- OBJECTIVE
Arrange the lines of the entries below as a JSON list of strings, one string per line, with blank lines omitted.

**** RECORDS FOR THIS EXERCISE ****

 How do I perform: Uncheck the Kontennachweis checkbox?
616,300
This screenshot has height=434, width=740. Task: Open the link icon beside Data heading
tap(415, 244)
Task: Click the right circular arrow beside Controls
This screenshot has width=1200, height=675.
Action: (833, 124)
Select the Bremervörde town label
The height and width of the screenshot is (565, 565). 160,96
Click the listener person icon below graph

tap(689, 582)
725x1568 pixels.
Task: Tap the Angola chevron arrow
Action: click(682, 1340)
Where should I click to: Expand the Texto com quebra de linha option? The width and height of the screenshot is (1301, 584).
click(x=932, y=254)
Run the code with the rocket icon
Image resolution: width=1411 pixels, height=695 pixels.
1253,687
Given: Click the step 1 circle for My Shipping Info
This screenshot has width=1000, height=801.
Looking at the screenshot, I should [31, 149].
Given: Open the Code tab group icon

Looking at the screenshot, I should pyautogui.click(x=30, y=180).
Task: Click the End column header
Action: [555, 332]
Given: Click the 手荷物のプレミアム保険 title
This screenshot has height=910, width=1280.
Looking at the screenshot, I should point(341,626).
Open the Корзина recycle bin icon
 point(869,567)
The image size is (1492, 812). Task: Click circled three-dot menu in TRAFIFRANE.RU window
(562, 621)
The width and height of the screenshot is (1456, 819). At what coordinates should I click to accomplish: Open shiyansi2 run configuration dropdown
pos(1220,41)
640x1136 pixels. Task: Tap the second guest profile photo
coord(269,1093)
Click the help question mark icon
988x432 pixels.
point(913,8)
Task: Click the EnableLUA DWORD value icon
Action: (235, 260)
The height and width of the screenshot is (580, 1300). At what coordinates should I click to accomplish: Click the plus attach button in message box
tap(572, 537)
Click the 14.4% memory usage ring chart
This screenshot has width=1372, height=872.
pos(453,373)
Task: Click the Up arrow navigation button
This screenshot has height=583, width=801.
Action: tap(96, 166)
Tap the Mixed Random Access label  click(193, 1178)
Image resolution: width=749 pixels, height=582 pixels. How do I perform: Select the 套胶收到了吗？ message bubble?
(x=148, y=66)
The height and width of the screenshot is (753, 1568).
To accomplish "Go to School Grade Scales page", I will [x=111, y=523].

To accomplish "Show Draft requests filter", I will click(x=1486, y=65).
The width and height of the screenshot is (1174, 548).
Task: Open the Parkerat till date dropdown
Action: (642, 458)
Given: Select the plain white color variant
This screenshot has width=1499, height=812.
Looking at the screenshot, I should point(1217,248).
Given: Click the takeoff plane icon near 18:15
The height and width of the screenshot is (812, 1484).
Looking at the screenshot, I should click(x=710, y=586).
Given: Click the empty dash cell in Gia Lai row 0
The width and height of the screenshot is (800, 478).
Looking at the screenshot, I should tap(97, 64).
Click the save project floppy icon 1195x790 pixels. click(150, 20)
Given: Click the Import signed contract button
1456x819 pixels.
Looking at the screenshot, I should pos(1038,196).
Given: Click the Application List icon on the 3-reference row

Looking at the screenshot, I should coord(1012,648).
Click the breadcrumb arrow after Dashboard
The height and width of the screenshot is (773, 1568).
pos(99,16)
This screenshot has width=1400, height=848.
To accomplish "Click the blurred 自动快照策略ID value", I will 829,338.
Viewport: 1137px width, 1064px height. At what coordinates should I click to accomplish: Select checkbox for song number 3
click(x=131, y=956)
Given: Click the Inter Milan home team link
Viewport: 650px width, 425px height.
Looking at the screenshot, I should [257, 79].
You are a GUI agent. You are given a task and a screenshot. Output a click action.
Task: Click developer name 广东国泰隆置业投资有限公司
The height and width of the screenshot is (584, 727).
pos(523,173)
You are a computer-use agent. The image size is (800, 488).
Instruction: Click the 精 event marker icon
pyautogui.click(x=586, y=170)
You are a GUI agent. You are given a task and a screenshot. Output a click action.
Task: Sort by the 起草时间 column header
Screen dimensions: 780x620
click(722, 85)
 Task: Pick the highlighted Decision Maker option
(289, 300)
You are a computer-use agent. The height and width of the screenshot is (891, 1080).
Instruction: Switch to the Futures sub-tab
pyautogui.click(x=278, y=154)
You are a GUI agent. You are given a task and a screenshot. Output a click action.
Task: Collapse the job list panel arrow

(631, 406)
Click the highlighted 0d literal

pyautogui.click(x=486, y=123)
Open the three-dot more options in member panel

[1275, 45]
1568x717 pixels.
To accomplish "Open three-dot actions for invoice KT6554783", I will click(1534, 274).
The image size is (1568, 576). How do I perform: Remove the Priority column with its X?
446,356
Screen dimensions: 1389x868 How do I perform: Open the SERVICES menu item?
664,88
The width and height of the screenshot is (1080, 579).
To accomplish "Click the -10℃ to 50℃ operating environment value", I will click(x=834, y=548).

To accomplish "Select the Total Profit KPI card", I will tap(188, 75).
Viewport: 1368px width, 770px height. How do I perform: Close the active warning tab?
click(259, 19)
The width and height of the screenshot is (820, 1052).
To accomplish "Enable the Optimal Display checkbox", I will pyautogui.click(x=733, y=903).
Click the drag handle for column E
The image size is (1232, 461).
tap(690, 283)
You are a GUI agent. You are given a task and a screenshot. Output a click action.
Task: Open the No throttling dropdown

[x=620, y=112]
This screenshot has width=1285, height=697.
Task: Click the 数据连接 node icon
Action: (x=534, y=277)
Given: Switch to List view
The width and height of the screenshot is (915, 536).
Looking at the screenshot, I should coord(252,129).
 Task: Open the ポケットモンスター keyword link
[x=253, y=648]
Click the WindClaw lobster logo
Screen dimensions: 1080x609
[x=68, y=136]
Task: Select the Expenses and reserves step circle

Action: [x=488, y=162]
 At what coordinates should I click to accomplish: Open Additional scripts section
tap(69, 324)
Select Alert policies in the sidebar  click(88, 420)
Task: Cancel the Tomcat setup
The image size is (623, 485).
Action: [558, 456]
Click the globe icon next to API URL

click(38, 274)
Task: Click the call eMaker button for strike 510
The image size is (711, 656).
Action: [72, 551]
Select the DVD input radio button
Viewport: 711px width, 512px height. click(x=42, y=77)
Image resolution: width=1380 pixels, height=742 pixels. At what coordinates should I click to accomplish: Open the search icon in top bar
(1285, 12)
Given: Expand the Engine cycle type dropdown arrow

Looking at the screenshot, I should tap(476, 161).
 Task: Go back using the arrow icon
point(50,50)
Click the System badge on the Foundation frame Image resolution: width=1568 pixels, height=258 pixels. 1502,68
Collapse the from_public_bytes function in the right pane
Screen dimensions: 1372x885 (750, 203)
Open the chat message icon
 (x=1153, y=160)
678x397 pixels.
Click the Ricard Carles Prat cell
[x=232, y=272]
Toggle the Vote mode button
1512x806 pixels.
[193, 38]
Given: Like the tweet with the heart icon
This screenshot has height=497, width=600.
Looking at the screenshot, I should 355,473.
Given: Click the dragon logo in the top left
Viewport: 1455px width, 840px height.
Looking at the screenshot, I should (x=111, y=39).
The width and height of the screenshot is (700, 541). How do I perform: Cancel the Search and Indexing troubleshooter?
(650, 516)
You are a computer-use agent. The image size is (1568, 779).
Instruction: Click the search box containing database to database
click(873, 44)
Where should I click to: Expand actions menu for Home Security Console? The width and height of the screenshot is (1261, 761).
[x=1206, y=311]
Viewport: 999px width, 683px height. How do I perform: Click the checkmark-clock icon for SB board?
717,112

****

- SOLUTION TO THE EXERCISE
[
  " How do I perform: Uncheck the Kontennachweis checkbox?",
  "616,300",
  "This screenshot has height=434, width=740. Task: Open the link icon beside Data heading",
  "tap(415, 244)",
  "Task: Click the right circular arrow beside Controls",
  "This screenshot has width=1200, height=675.",
  "Action: (833, 124)",
  "Select the Bremervörde town label",
  "The height and width of the screenshot is (565, 565). 160,96",
  "Click the listener person icon below graph",
  "tap(689, 582)",
  "725x1568 pixels.",
  "Task: Tap the Angola chevron arrow",
  "Action: click(682, 1340)",
  "Where should I click to: Expand the Texto com quebra de linha option? The width and height of the screenshot is (1301, 584).",
  "click(x=932, y=254)",
  "Run the code with the rocket icon",
  "Image resolution: width=1411 pixels, height=695 pixels.",
  "1253,687",
  "Given: Click the step 1 circle for My Shipping Info",
  "This screenshot has width=1000, height=801.",
  "Looking at the screenshot, I should [31, 149].",
  "Given: Open the Code tab group icon",
  "Looking at the screenshot, I should pyautogui.click(x=30, y=180).",
  "Task: Click the End column header",
  "Action: [555, 332]",
  "Given: Click the 手荷物のプレミアム保険 title",
  "This screenshot has height=910, width=1280.",
  "Looking at the screenshot, I should point(341,626).",
  "Open the Корзина recycle bin icon",
  " point(869,567)",
  "The image size is (1492, 812). Task: Click circled three-dot menu in TRAFIFRANE.RU window",
  "(562, 621)",
  "The width and height of the screenshot is (1456, 819). At what coordinates should I click to accomplish: Open shiyansi2 run configuration dropdown",
  "pos(1220,41)",
  "640x1136 pixels. Task: Tap the second guest profile photo",
  "coord(269,1093)",
  "Click the help question mark icon",
  "988x432 pixels.",
  "point(913,8)",
  "Task: Click the EnableLUA DWORD value icon",
  "Action: (235, 260)",
  "The height and width of the screenshot is (580, 1300). At what coordinates should I click to accomplish: Click the plus attach button in message box",
  "tap(572, 537)",
  "Click the 14.4% memory usage ring chart",
  "This screenshot has width=1372, height=872.",
  "pos(453,373)",
  "Task: Click the Up arrow navigation button",
  "This screenshot has height=583, width=801.",
  "Action: tap(96, 166)",
  "Tap the Mixed Random Access label  click(193, 1178)",
  "Image resolution: width=749 pixels, height=582 pixels. How do I perform: Select the 套胶收到了吗？ message bubble?",
  "(x=148, y=66)",
  "The height and width of the screenshot is (753, 1568).",
  "To accomplish \"Go to School Grade Scales page\", I will [x=111, y=523].",
  "To accomplish \"Show Draft requests filter\", I will click(x=1486, y=65).",
  "The width and height of the screenshot is (1174, 548).",
  "Task: Open the Parkerat till date dropdown",
  "Action: (642, 458)",
  "Given: Select the plain white color variant",
  "This screenshot has width=1499, height=812.",
  "Looking at the screenshot, I should point(1217,248).",
  "Given: Click the takeoff plane icon near 18:15",
  "The height and width of the screenshot is (812, 1484).",
  "Looking at the screenshot, I should click(x=710, y=586).",
  "Given: Click the empty dash cell in Gia Lai row 0",
  "The width and height of the screenshot is (800, 478).",
  "Looking at the screenshot, I should tap(97, 64).",
  "Click the save project floppy icon 1195x790 pixels. click(150, 20)",
  "Given: Click the Import signed contract button",
  "1456x819 pixels.",
  "Looking at the screenshot, I should pos(1038,196).",
  "Given: Click the Application List icon on the 3-reference row",
  "Looking at the screenshot, I should coord(1012,648).",
  "Click the breadcrumb arrow after Dashboard",
  "The height and width of the screenshot is (773, 1568).",
  "pos(99,16)",
  "This screenshot has width=1400, height=848.",
  "To accomplish \"Click the blurred 自动快照策略ID value\", I will 829,338.",
  "Viewport: 1137px width, 1064px height. At what coordinates should I click to accomplish: Select checkbox for song number 3",
  "click(x=131, y=956)",
  "Given: Click the Inter Milan home team link",
  "Viewport: 650px width, 425px height.",
  "Looking at the screenshot, I should [257, 79].",
  "You are a GUI agent. You are given a task and a screenshot. Output a click action.",
  "Task: Click developer name 广东国泰隆置业投资有限公司",
  "The height and width of the screenshot is (584, 727).",
  "pos(523,173)",
  "You are a computer-use agent. The image size is (800, 488).",
  "Instruction: Click the 精 event marker icon",
  "pyautogui.click(x=586, y=170)",
  "You are a GUI agent. You are given a task and a screenshot. Output a click action.",
  "Task: Sort by the 起草时间 column header",
  "Screen dimensions: 780x620",
  "click(722, 85)",
  " Task: Pick the highlighted Decision Maker option",
  "(289, 300)",
  "You are a computer-use agent. The height and width of the screenshot is (891, 1080).",
  "Instruction: Switch to the Futures sub-tab",
  "pyautogui.click(x=278, y=154)",
  "You are a GUI agent. You are given a task and a screenshot. Output a click action.",
  "Task: Collapse the job list panel arrow",
  "(631, 406)",
  "Click the highlighted 0d literal",
  "pyautogui.click(x=486, y=123)",
  "Open the three-dot more options in member panel",
  "[1275, 45]",
  "1568x717 pixels.",
  "To accomplish \"Open three-dot actions for invoice KT6554783\", I will click(1534, 274).",
  "The image size is (1568, 576). How do I perform: Remove the Priority column with its X?",
  "446,356",
  "Screen dimensions: 1389x868 How do I perform: Open the SERVICES menu item?",
  "664,88",
  "The width and height of the screenshot is (1080, 579).",
  "To accomplish \"Click the -10℃ to 50℃ operating environment value\", I will click(x=834, y=548).",
  "To accomplish \"Select the Total Profit KPI card\", I will tap(188, 75).",
  "Viewport: 1368px width, 770px height. How do I perform: Close the active warning tab?",
  "click(259, 19)",
  "The width and height of the screenshot is (820, 1052).",
  "To accomplish \"Enable the Optimal Display checkbox\", I will pyautogui.click(x=733, y=903).",
  "Click the drag handle for column E",
  "The image size is (1232, 461).",
  "tap(690, 283)",
  "You are a GUI agent. You are given a task and a screenshot. Output a click action.",
  "Task: Open the No throttling dropdown",
  "[x=620, y=112]",
  "This screenshot has width=1285, height=697.",
  "Task: Click the 数据连接 node icon",
  "Action: (x=534, y=277)",
  "Given: Switch to List view",
  "The width and height of the screenshot is (915, 536).",
  "Looking at the screenshot, I should coord(252,129).",
  " Task: Open the ポケットモンスター keyword link",
  "[x=253, y=648]",
  "Click the WindClaw lobster logo",
  "Screen dimensions: 1080x609",
  "[x=68, y=136]",
  "Task: Select the Expenses and reserves step circle",
  "Action: [x=488, y=162]",
  " At what coordinates should I click to accomplish: Open Additional scripts section",
  "tap(69, 324)",
  "Select Alert policies in the sidebar  click(88, 420)",
  "Task: Cancel the Tomcat setup",
  "The image size is (623, 485).",
  "Action: [558, 456]",
  "Click the globe icon next to API URL",
  "click(38, 274)",
  "Task: Click the call eMaker button for strike 510",
  "The image size is (711, 656).",
  "Action: [72, 551]",
  "Select the DVD input radio button",
  "Viewport: 711px width, 512px height. click(x=42, y=77)",
  "Image resolution: width=1380 pixels, height=742 pixels. At what coordinates should I click to accomplish: Open the search icon in top bar",
  "(1285, 12)",
  "Given: Expand the Engine cycle type dropdown arrow",
  "Looking at the screenshot, I should tap(476, 161).",
  " Task: Go back using the arrow icon",
  "point(50,50)",
  "Click the System badge on the Foundation frame Image resolution: width=1568 pixels, height=258 pixels. 1502,68",
  "Collapse the from_public_bytes function in the right pane",
  "Screen dimensions: 1372x885 (750, 203)",
  "Open the chat message icon",
  " (x=1153, y=160)",
  "678x397 pixels.",
  "Click the Ricard Carles Prat cell",
  "[x=232, y=272]",
  "Toggle the Vote mode button",
  "1512x806 pixels.",
  "[193, 38]",
  "Given: Like the tweet with the heart icon",
  "This screenshot has height=497, width=600.",
  "Looking at the screenshot, I should 355,473.",
  "Given: Click the dragon logo in the top left",
  "Viewport: 1455px width, 840px height.",
  "Looking at the screenshot, I should (x=111, y=39).",
  "The width and height of the screenshot is (700, 541). How do I perform: Cancel the Search and Indexing troubleshooter?",
  "(650, 516)",
  "You are a computer-use agent. The image size is (1568, 779).",
  "Instruction: Click the search box containing database to database",
  "click(873, 44)",
  "Where should I click to: Expand actions menu for Home Security Console? The width and height of the screenshot is (1261, 761).",
  "[x=1206, y=311]",
  "Viewport: 999px width, 683px height. How do I perform: Click the checkmark-clock icon for SB board?",
  "717,112"
]